● **CHECK YOUR UNDERSTANDING**
#1 Decide whether each statement below agrees with the text on the compliance-checking agent, answering yes or no and quoting the words of the text that settle it. (a) The Decomposer judges the task of identifying components that generate training logs to be atomic. (b) Both components are stored in us-east-1. (c) The text advises passing the raw tool logs up the stack.
#2 Render this sentence from the text on the compliance-checking agent in French: "If you pass the full history of every subtask back to the parent, you will exceed token limits immediately."
#3 Continue the text on the compliance-checking agent from its final sentence.

● **PASSAGE**
• • • • • • •
Step 3: Processing Subtask 1 (Atomic)

The top of the stack is “Identify components generating training logs.” The Decomposer checks this and determines it is atomic (requires a database lookup).

The Tool Interface invokes db_query("SELECT component_name FROM infrastructure WHERE logs_enabled = TRUE").

Result: ["model_trainer_v2", "data_pipeline_aggregator"].

Result is stored. Task is popped.

Step 4: Processing Subtask 2 (Atomic)

Next on the stack: “Determine geographic storage location.”

The agent realizes it needs the output of Subtask 1. It retrieves that result from the state.

It invokes the AWS CLI tool for both components.

Result: model_trainer_v2 is in eu-west-1 (Ireland). data_pipeline_aggregator is in us-east-1 (Virginia).

Result is stored. Task is popped.

Step 5: The Synthesis (Parent Wake-up)

Now, the stack contains only the Root Task. All children are complete.

The planner constructs the synthesis context:

Context:
Goal: Verify GDPR Compliance.
Findings:
1. Training logs exist in Ireland (EU jurisdiction).
2. Aggregation logs exist in Virginia (US jurisdiction).
Constraint: GDPR restricts data transfer to non-adequate third countries without safeguards.

Step 6: Final Inference

The LLM processes this synthesis. It recognizes a conflict: the data_pipeline_aggregator is in the US, which is a “third country” under GDPR. It checks the “legal basis” subtask (which we haven’t detailed here, but assume it was completed).

The agent generates the final response:

“Compliance status: Partial. The model_trainer_v2 component in Ireland is compliant. However, the data_pipeline_aggregator in us-east-1 processes training logs containing PII. Without Standard Contractual Clauses (SCCs) or an adequacy decision, this constitutes a violation. Recommendation: Migrate the aggregator to an EU region or implement client-side encryption before transit.”

Implementation Nuances

When building this, you will encounter friction points. Here are the ones that usually trip up developers.

Context Window Management

As the recursion unwinds, the context grows. If you pass the full history of every subtask back to the parent, you will exceed token limits immediately.

Solution: Use a summarization step. Before a child task returns its result, ask the LLM to summarize the finding into a concise “fact card” (e.g., { "fact": "Data Location", "value": "US", "confidence": "High" }). Pass these fact cards up the stack, not the raw tool logs.

The “Stuck” State

Sometimes an atomic task fails repeatedly (e.g., API downtime). The agent needs a fallback strategy.
• • • • • • •
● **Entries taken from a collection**
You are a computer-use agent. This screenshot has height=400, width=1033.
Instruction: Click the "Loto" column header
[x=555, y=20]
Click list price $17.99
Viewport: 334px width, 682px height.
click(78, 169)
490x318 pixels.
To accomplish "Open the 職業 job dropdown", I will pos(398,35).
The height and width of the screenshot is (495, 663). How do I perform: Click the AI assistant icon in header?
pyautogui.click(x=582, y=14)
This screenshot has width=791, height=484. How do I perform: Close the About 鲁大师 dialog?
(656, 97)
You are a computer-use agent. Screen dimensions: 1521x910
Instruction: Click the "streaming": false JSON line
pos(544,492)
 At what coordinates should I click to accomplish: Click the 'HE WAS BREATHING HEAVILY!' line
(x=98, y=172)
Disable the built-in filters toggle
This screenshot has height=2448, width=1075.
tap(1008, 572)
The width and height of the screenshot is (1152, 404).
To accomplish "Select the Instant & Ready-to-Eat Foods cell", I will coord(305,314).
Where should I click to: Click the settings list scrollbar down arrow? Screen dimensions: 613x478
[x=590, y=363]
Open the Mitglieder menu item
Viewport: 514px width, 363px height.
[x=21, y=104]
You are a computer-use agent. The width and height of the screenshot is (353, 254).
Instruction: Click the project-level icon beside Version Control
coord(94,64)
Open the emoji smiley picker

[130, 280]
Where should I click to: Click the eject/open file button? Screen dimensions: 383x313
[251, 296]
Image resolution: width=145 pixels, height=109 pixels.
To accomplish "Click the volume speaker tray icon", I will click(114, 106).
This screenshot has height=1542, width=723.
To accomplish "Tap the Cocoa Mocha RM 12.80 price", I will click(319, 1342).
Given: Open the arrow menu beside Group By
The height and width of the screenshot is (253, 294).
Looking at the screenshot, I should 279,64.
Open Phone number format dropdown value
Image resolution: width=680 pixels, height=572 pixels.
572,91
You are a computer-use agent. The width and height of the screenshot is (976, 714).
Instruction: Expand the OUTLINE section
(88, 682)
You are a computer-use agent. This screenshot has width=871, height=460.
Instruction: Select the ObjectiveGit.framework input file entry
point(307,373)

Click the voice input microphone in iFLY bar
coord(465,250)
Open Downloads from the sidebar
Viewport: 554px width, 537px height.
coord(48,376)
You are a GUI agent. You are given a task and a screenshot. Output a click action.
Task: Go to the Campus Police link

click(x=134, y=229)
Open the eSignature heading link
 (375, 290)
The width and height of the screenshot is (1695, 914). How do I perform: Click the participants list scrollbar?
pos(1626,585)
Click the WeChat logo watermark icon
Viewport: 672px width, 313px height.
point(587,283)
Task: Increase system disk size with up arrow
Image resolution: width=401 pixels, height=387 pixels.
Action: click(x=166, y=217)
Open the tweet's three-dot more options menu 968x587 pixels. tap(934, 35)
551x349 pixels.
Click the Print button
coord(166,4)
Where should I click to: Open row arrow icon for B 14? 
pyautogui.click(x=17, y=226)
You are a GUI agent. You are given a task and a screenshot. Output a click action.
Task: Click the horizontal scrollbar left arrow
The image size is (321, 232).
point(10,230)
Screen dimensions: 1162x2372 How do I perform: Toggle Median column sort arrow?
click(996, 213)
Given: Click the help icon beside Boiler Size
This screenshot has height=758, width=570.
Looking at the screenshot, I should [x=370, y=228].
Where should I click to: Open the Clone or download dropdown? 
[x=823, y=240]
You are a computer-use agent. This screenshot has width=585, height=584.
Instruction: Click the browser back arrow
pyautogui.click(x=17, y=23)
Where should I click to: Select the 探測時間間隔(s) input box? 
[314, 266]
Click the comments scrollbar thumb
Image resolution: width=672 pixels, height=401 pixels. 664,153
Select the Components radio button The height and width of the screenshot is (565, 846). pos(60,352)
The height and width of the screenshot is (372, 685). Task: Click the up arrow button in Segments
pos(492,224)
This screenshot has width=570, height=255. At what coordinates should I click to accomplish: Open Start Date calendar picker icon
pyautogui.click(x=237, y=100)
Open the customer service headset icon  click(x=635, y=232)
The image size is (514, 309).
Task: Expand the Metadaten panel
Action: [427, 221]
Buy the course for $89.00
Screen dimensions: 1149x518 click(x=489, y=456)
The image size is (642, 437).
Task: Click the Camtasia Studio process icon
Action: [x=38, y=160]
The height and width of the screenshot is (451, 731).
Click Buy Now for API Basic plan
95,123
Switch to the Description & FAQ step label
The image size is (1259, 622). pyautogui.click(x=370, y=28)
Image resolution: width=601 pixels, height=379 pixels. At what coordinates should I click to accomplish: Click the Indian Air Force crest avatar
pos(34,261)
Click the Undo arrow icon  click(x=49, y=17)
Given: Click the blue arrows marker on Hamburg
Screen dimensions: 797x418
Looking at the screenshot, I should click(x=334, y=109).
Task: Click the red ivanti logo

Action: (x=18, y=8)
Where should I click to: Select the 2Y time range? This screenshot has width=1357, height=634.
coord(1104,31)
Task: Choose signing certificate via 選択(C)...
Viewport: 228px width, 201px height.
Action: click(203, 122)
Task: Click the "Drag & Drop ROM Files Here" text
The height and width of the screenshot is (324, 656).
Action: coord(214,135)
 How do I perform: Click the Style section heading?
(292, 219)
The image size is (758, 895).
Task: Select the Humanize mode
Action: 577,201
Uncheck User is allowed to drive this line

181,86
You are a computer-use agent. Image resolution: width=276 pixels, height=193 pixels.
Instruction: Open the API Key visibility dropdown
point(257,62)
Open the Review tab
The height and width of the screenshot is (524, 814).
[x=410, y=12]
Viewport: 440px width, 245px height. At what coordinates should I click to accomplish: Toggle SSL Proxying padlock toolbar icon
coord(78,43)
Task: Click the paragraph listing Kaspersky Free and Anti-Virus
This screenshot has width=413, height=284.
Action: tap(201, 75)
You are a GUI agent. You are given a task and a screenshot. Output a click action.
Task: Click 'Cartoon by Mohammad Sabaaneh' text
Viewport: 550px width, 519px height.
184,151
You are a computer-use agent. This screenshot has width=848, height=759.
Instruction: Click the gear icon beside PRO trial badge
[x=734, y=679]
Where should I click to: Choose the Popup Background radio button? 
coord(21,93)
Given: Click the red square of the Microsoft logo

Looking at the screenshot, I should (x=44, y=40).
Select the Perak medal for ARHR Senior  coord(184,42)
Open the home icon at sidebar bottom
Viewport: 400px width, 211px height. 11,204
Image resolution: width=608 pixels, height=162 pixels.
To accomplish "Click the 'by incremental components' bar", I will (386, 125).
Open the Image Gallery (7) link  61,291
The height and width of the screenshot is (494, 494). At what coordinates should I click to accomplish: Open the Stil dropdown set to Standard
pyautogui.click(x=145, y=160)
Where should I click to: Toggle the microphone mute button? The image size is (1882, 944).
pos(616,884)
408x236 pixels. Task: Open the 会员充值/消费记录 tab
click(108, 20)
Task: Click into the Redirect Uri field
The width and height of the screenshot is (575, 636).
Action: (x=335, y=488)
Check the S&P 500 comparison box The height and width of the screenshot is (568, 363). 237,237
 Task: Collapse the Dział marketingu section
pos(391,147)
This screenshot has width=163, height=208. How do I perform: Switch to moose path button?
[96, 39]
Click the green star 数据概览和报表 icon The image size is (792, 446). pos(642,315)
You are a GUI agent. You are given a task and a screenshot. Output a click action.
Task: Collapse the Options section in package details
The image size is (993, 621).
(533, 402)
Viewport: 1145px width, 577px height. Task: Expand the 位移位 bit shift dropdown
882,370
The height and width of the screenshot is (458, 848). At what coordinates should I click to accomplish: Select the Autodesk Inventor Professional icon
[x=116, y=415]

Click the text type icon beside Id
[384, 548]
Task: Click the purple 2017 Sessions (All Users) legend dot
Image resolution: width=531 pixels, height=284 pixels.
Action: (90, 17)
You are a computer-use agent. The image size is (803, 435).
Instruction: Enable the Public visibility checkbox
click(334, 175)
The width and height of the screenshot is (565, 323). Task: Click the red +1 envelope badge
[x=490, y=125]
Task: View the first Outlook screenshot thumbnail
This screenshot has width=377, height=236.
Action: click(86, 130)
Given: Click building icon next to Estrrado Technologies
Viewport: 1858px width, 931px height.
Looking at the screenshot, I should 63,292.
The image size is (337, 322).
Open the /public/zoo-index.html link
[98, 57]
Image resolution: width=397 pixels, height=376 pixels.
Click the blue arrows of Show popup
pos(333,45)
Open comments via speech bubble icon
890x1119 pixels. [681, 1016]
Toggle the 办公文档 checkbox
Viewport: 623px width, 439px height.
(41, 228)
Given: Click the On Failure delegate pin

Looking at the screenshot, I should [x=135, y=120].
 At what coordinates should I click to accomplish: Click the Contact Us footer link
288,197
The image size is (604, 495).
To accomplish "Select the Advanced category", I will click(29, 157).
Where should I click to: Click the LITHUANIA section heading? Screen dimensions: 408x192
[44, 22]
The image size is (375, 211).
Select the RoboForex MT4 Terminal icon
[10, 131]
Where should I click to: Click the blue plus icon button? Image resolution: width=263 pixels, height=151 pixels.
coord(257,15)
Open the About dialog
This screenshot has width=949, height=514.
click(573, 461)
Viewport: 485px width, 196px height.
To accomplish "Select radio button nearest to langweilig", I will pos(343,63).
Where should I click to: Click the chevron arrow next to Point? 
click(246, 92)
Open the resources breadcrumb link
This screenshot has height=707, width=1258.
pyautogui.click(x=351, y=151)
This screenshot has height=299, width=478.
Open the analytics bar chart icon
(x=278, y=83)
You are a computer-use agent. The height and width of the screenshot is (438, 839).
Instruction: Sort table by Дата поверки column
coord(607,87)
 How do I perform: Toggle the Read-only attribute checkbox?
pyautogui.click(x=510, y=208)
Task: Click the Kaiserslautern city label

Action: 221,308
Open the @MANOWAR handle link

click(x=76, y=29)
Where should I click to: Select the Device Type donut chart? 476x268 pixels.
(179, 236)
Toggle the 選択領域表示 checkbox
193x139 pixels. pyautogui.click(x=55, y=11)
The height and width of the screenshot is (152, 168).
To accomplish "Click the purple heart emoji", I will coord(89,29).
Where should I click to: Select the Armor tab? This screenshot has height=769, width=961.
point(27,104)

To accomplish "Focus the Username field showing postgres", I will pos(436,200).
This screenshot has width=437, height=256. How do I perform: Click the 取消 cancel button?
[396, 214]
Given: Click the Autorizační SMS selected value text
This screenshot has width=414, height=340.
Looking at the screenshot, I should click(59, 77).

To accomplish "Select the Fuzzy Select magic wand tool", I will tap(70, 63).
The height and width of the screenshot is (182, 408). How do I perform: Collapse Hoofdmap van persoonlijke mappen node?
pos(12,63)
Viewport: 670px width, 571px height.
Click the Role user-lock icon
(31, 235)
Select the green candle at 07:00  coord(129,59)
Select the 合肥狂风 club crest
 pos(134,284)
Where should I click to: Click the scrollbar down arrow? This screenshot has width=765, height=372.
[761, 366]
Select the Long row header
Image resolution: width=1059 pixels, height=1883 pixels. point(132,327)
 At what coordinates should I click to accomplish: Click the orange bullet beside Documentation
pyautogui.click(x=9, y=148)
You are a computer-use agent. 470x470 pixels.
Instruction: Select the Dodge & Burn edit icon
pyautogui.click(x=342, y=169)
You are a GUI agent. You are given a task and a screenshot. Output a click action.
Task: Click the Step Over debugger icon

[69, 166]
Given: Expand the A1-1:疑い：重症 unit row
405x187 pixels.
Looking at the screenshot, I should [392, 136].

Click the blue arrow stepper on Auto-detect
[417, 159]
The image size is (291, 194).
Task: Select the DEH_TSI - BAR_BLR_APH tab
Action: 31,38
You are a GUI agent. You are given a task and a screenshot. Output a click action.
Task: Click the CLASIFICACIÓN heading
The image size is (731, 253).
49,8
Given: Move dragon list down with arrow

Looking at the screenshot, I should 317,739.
• • • • • • •
● **SET OF ANSWERS**
#1
(a) Yes: "The Decomposer checks this and determines it is atomic (requires a database lookup)."
(b) No: "model_trainer_v2 is in eu-west-1 (Ireland). data_pipeline_aggregator is in us-east-1 (Virginia)."
(c) No: "Pass these fact cards up the stack, not the raw tool logs."

#2 Si vous renvoyez au parent l'historique complet de chaque sous-tâche, vous dépasserez immédiatement les limites de jetons.

#3
Implementation: Add a “retry_count” to the task object. If > 2, switch the tool. If vector_search fails, try keyword_search. If that fails, mark the task as “failed” and allow the LLM to reason with the missing data, explicitly noting the uncertainty.

Tool Hallucination

The LLM might invent a tool that doesn’t exist because it “wants” to solve the problem.

Implementation: The Tool Router must strictly validate tool names against a registry. If the LLM outputs a tool call for access_gdpr_database() and that tool isn’t in your registry, the system must reject it and return a hard error message: “Tool not found. Available tools: X, Y, Z.” This feedback loop retrains the model’s behavior in real-time.

The Human Element in the Code

Building a recursive planner is an exercise in humility. You are coding a system that is designed to admit it doesn’t know the answer and break the problem down until it finds something it can verify.

The architecture described above—State, Stack, Decomposer, Tool Interface, and Guardrails—is minimal but robust. It handles the GDPR example because it handles any multi-step reasoning task: debugging code, planning a travel itinerary, or analyzing financial reports.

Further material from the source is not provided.